> _What is needed_:
Number the material from the line with "Where should I click to: Open" up to and including the line with "coord(176,359)", skipping blank lines and leaving out the pictures.

> _Records for processing_:
* START *
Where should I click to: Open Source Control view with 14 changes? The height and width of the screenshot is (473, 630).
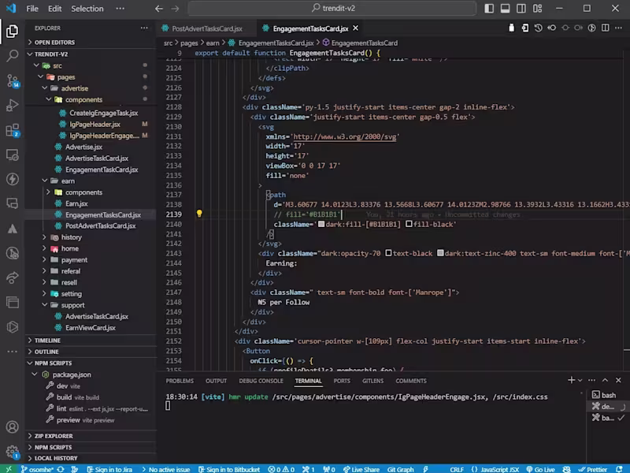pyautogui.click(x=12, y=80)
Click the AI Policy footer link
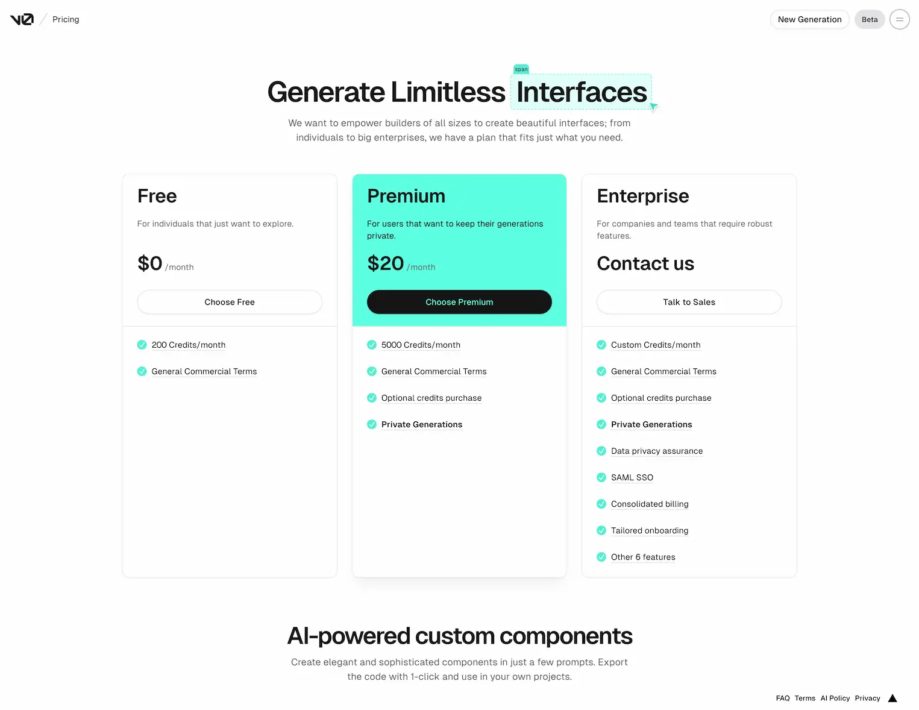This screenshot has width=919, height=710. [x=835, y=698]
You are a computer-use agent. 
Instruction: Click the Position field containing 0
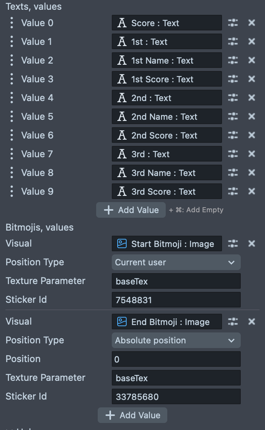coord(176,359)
* END *
* START *
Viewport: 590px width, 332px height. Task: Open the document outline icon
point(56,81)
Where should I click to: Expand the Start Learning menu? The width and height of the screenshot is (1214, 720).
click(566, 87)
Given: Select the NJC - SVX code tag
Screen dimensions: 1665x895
* END *
* START *
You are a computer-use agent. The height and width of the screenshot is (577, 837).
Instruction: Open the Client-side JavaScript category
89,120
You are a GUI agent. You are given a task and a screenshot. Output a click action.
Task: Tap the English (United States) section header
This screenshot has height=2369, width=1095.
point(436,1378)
* END *
> _Result of this task_:
1. Where should I click to: Open Source Control view with 14 changes? The height and width of the screenshot is (473, 630).
2. pyautogui.click(x=12, y=80)
3. Click the AI Policy footer link
4. This screenshot has width=919, height=710. [x=835, y=698]
5. You are a computer-use agent. 
6. Instruction: Click the Position field containing 0
7. coord(176,359)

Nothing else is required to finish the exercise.